Material provided section start
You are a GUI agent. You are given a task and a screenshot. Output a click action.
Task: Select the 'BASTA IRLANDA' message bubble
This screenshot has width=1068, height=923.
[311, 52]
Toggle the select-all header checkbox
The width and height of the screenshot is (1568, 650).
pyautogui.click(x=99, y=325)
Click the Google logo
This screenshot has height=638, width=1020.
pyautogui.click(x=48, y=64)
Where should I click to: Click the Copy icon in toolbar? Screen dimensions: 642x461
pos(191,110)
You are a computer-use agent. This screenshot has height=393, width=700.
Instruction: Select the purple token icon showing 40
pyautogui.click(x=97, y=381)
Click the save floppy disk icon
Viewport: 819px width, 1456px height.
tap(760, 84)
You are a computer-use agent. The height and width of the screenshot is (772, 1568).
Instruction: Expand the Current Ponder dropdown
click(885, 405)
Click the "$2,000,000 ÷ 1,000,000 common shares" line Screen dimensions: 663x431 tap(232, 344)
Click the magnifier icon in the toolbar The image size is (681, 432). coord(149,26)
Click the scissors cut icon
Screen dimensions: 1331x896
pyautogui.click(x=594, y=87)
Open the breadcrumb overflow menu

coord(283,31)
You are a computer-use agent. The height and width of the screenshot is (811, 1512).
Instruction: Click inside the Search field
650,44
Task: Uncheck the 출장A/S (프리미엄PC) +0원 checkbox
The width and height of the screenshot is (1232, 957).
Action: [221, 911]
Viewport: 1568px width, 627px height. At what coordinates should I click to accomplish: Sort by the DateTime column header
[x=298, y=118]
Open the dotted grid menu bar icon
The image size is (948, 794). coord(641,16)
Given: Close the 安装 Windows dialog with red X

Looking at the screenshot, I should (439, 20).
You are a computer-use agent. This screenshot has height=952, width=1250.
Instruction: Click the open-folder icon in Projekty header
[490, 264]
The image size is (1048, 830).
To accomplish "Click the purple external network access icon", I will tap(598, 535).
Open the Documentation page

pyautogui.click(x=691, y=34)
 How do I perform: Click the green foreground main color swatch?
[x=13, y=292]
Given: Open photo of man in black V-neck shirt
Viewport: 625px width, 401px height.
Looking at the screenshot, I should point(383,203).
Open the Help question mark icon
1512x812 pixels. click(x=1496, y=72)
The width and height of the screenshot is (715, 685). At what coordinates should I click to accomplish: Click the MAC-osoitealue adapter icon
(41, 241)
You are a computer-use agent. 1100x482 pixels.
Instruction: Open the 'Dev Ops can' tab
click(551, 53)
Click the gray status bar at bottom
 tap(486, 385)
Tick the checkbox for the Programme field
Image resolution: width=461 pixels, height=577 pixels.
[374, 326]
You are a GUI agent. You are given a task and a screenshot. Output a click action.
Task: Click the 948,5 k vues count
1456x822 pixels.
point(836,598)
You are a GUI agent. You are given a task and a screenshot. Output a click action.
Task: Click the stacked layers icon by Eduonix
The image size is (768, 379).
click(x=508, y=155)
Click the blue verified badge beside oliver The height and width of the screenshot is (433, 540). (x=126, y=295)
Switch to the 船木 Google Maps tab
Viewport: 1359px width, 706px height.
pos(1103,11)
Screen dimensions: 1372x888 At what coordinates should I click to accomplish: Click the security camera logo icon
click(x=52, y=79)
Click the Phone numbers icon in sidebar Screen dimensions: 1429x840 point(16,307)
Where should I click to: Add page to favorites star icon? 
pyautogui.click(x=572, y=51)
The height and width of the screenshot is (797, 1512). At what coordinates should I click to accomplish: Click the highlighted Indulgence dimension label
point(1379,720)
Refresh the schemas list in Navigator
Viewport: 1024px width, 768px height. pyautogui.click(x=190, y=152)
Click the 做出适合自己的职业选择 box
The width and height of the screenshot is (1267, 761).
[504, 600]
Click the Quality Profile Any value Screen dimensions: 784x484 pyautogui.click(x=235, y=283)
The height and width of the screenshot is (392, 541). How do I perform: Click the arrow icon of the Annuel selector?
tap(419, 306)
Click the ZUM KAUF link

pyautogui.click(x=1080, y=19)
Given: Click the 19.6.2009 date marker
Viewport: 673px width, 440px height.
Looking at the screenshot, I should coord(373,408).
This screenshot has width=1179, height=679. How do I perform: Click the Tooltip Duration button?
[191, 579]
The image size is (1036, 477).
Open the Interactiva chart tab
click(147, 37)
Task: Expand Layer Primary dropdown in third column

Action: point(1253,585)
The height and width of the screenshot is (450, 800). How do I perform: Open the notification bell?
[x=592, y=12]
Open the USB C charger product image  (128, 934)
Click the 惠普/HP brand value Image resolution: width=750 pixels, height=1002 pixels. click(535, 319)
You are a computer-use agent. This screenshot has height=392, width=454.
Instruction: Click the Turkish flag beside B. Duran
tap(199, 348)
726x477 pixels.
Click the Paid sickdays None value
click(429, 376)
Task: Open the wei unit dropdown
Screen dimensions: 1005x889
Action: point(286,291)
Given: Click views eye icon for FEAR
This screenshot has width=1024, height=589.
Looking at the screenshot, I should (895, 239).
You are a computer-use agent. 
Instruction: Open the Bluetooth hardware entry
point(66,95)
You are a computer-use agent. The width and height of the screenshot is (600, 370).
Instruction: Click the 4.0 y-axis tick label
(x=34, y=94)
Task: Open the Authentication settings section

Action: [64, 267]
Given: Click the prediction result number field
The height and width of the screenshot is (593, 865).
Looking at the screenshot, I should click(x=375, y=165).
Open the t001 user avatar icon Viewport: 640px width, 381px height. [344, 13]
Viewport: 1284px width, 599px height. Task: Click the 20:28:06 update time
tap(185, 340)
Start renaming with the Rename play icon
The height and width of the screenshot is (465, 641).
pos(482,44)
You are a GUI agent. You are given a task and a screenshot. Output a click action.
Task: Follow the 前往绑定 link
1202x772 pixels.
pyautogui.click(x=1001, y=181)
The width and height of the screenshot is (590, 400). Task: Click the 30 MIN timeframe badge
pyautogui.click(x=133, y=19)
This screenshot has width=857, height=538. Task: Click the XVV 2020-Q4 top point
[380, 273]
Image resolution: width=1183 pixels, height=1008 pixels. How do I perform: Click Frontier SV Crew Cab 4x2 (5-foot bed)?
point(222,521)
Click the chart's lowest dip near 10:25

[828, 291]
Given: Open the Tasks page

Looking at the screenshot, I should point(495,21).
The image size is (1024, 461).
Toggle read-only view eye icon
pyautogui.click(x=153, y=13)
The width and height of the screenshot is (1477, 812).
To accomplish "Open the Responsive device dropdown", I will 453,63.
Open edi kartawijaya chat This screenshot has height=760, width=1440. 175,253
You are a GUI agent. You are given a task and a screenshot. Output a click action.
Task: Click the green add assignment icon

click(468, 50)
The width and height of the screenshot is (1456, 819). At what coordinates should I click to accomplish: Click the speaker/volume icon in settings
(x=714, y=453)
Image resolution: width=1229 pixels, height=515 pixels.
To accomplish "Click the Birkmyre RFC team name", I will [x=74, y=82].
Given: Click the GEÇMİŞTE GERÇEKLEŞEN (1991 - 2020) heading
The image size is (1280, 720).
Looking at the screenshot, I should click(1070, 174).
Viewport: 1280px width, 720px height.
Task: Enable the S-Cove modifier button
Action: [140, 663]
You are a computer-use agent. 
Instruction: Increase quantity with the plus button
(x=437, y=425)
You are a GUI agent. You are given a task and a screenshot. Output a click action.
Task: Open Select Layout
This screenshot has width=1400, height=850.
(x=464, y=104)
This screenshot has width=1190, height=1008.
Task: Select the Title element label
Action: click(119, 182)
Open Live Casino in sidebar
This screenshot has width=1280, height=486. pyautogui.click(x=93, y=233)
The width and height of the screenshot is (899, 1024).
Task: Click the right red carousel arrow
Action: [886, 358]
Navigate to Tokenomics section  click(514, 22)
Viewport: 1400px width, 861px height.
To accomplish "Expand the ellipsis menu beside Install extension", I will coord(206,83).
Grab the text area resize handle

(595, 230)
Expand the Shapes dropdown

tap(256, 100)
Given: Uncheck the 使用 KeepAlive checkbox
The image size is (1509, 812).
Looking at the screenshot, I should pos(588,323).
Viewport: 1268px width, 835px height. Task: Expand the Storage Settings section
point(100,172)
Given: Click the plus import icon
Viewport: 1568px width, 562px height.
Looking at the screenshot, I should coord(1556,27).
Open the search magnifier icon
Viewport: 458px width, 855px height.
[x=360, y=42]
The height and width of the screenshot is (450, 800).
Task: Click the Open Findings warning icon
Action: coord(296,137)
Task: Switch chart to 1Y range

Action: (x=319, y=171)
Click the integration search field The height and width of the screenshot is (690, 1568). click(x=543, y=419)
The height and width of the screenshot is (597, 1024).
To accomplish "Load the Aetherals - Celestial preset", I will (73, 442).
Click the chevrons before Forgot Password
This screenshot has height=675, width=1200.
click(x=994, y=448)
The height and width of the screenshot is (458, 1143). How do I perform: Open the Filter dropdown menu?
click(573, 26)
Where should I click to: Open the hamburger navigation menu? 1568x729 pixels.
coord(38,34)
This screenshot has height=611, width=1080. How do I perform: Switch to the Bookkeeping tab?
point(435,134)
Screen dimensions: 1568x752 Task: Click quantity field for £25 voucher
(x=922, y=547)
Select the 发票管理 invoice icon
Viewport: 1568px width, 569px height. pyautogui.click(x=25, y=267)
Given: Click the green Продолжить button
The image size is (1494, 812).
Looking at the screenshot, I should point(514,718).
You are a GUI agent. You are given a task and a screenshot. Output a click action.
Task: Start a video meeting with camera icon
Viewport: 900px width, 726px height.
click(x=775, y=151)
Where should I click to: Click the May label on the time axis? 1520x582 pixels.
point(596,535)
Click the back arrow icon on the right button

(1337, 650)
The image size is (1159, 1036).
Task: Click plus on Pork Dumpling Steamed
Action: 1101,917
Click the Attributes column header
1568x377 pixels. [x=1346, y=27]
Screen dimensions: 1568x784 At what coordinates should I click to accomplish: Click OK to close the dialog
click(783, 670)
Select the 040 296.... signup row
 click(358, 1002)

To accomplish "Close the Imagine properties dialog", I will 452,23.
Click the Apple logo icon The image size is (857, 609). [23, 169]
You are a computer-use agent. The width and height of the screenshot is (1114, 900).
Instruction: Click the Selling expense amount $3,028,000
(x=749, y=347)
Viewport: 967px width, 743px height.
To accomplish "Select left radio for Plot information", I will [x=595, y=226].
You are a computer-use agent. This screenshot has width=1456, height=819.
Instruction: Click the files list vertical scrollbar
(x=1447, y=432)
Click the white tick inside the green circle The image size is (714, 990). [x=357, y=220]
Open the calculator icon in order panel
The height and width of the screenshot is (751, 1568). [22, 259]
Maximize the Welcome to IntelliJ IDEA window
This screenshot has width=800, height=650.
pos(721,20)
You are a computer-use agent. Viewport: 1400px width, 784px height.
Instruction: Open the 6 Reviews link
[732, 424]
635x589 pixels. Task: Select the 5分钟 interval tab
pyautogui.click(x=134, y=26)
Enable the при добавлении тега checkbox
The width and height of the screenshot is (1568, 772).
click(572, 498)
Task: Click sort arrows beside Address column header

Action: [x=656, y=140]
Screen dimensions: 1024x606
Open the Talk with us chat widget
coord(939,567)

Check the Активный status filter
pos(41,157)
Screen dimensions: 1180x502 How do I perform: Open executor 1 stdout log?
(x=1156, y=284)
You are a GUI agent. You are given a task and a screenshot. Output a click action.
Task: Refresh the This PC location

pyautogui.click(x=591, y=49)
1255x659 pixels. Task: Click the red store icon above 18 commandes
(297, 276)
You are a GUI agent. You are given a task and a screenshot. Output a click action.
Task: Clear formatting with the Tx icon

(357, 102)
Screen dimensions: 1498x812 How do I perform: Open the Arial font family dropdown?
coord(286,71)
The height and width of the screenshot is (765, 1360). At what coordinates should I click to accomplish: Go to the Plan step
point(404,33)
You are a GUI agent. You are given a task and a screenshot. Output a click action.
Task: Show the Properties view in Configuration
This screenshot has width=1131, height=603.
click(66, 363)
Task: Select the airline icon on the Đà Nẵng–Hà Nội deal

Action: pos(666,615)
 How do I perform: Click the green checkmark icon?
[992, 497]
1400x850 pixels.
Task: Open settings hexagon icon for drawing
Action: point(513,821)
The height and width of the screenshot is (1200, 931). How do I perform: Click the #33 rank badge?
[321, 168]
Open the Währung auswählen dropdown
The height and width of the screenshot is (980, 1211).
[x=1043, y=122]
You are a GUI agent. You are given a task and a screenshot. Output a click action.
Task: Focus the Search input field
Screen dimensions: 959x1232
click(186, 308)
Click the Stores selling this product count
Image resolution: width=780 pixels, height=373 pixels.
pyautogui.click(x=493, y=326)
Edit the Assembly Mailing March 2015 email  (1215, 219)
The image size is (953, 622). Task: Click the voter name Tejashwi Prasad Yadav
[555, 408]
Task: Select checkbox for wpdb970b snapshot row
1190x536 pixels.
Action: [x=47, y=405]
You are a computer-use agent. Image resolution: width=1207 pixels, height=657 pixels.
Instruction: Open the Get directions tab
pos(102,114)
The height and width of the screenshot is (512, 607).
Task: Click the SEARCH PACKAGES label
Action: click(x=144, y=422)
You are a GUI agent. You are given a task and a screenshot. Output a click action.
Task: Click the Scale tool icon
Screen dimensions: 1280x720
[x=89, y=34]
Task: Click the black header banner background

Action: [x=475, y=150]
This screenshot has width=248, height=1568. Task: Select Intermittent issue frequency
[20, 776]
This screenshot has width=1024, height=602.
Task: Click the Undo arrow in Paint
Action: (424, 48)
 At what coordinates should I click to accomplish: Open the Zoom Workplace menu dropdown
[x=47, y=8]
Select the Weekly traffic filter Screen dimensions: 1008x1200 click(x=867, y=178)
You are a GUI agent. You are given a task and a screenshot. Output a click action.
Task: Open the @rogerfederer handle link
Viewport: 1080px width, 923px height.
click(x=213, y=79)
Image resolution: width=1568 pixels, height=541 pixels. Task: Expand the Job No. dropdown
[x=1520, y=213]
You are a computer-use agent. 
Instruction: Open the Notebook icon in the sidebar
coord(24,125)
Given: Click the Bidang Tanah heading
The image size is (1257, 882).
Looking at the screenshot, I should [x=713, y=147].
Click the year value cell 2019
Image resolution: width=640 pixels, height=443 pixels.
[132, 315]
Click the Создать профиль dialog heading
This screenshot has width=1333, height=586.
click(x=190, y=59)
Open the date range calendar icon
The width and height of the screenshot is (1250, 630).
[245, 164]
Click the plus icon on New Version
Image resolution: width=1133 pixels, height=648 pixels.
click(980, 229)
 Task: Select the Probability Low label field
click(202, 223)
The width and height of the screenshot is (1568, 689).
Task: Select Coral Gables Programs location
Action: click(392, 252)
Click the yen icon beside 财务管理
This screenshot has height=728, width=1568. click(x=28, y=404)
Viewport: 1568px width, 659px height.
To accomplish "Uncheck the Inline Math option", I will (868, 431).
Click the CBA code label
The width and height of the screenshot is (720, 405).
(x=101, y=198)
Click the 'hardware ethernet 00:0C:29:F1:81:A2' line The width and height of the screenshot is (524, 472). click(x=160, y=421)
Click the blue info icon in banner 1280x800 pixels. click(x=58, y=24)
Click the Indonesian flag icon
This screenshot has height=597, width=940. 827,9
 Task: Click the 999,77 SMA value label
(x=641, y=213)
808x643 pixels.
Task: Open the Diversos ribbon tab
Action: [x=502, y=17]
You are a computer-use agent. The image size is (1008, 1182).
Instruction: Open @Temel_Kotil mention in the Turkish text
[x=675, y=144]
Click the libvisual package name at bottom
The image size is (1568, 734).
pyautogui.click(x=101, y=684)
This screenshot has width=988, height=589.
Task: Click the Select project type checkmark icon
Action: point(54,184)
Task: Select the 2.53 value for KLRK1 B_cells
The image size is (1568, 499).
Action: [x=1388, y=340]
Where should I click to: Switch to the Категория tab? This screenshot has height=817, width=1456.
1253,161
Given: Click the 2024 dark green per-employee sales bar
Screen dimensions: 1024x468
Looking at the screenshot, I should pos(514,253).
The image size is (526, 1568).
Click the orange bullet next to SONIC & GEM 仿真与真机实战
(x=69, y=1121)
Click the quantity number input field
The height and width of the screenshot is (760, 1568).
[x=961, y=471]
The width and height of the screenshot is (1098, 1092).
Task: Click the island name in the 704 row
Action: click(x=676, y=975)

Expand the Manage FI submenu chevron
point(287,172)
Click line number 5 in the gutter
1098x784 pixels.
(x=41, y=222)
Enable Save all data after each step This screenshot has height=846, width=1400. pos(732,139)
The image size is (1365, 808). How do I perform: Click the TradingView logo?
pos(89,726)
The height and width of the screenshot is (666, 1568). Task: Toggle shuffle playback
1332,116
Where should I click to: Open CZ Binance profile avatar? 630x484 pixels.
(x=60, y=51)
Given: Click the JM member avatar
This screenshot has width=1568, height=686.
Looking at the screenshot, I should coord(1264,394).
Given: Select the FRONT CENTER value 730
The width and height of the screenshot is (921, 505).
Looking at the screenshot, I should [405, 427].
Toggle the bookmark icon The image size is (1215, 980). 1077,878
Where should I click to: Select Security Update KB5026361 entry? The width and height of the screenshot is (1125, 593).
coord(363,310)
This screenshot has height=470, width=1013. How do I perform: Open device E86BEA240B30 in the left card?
Material provided section end
The lines to copy run from the start of the records above through the line holding "has height=393, width=700."; give them exactly, both ends included, and nothing else.

You are a GUI agent. You are given a task and a screenshot. Output a click action.
Task: Select the 'BASTA IRLANDA' message bubble
This screenshot has width=1068, height=923.
[311, 52]
Toggle the select-all header checkbox
The width and height of the screenshot is (1568, 650).
pyautogui.click(x=99, y=325)
Click the Google logo
This screenshot has height=638, width=1020.
pyautogui.click(x=48, y=64)
Where should I click to: Click the Copy icon in toolbar? Screen dimensions: 642x461
pos(191,110)
You are a computer-use agent. This screenshot has height=393, width=700.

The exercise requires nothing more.